We need the continuous healing and comforting of the Great Physician/Comforter who is ever-present with us in our deep grief and our deep soul-searching on, not just a daily basis, or even hourly basis, but more like the most intensive of on-call help, even that of a minute-to-minute basis!
As Patsy says,
If we don't feel, weep, talk, rage, grieve, and question, we will hide and be afraid of the parts of life that deepen us. They make us not only wiser but also gentler, more compassionate, less critical, and more Christlike.

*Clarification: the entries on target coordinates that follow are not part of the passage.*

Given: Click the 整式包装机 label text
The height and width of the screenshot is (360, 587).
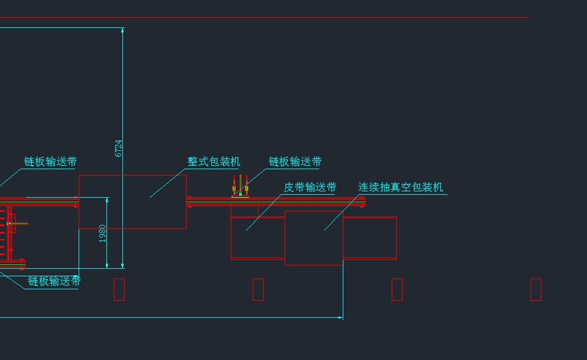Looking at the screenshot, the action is [214, 162].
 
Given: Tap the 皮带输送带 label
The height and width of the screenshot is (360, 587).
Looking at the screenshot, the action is [310, 187].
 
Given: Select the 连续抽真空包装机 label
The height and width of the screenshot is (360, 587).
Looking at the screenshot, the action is [401, 187].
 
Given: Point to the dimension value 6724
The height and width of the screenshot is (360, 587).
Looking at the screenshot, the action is [118, 148].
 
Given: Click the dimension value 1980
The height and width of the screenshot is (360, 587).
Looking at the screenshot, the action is [102, 234].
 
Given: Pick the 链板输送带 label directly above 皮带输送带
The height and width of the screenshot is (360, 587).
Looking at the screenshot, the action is [295, 162].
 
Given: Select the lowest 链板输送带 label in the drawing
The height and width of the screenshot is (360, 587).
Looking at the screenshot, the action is [54, 281].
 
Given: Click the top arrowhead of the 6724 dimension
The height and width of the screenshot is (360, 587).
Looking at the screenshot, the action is [122, 30].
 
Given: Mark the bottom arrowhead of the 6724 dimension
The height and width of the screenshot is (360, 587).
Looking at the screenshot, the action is [122, 265].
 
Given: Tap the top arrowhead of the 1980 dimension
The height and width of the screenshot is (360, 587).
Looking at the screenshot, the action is [107, 201].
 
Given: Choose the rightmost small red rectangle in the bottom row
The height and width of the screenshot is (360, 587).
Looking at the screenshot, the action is [536, 289].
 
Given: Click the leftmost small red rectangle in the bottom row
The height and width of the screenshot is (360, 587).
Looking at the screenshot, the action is [120, 289].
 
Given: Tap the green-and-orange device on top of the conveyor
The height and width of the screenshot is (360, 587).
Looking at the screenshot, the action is [240, 186].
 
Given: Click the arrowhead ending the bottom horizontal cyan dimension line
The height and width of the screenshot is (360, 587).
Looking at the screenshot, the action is [340, 318].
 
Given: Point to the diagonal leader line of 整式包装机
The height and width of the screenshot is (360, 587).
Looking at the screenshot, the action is [168, 183].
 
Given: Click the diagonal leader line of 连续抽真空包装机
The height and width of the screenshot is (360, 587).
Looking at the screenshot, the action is [341, 212].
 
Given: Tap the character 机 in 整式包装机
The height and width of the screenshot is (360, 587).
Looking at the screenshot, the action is [235, 162].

(It is one of the reasons that I get so irritated when I hear child-loss grievers tell me people are judging them for staying away from church like they are going to lose God in their needed time away!)
No one that I know of in the normal circuit of church-going is going to process the ways that we "feel, weep, talk, rage, grieve, and question"; it is just too threatening for most church-goers!
To me, it is like we are facing the spiritual depths through which no soul wants to penetrate, much less plunge head-first. We will not hear the angst, the heartache, the devastations of which we face daily ever addressed in a regular Sunday School class, or a Sunday sermon.
It feels more like the parishioners of today hover safely in the shallows while we have been thrown face first into the darkness of the depths, like-it-or-not.
Why would we turn to those who dog-paddle the shallows when we MUST learn deep-sea diving to survive our devastating loss?
We've been thrown into the deepest grief known to mankind with no how-to-manual, and we're in it to sink or swim.
And to the church-goers who feel so threatened that we are away from church for awhile,
We are trying our hardest to swim. Please try to understand that our desperate needs for God are just much different than yours! Trust me, we are not staying away from church because we "don't need God"! It is quite the opposite. Perhaps we just need Him more desperately than you!